Restate all the entries exactly as they appear, apart from the pictures.

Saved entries
------------------------

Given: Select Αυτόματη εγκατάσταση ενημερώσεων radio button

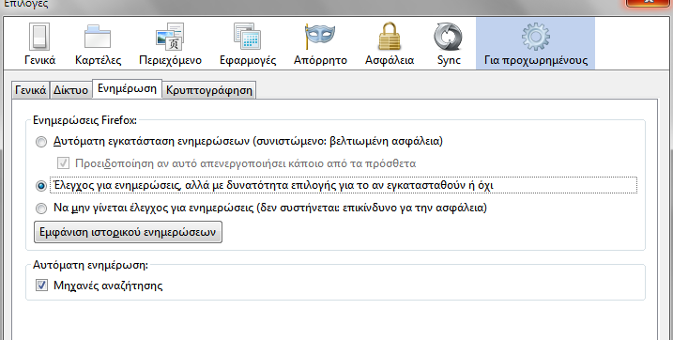Looking at the screenshot, I should click(x=41, y=142).
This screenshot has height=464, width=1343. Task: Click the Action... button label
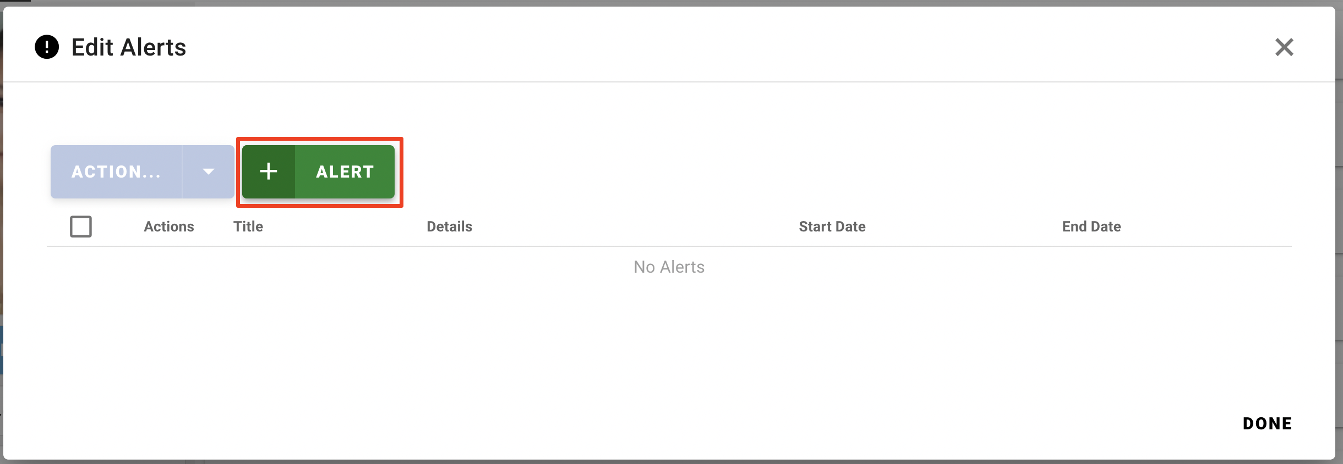116,172
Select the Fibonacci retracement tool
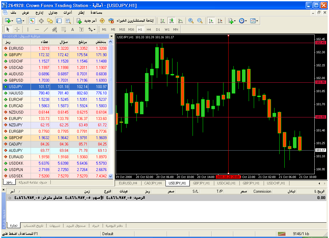 click(x=63, y=30)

------------------------

**Result of the exercise:**
Given: Select Αυτόματη εγκατάσταση ενημερώσεων radio button

Looking at the screenshot, I should click(x=41, y=142).
This screenshot has height=464, width=1343. Task: Click the Action... button label
116,172
Select the Fibonacci retracement tool
 click(x=63, y=30)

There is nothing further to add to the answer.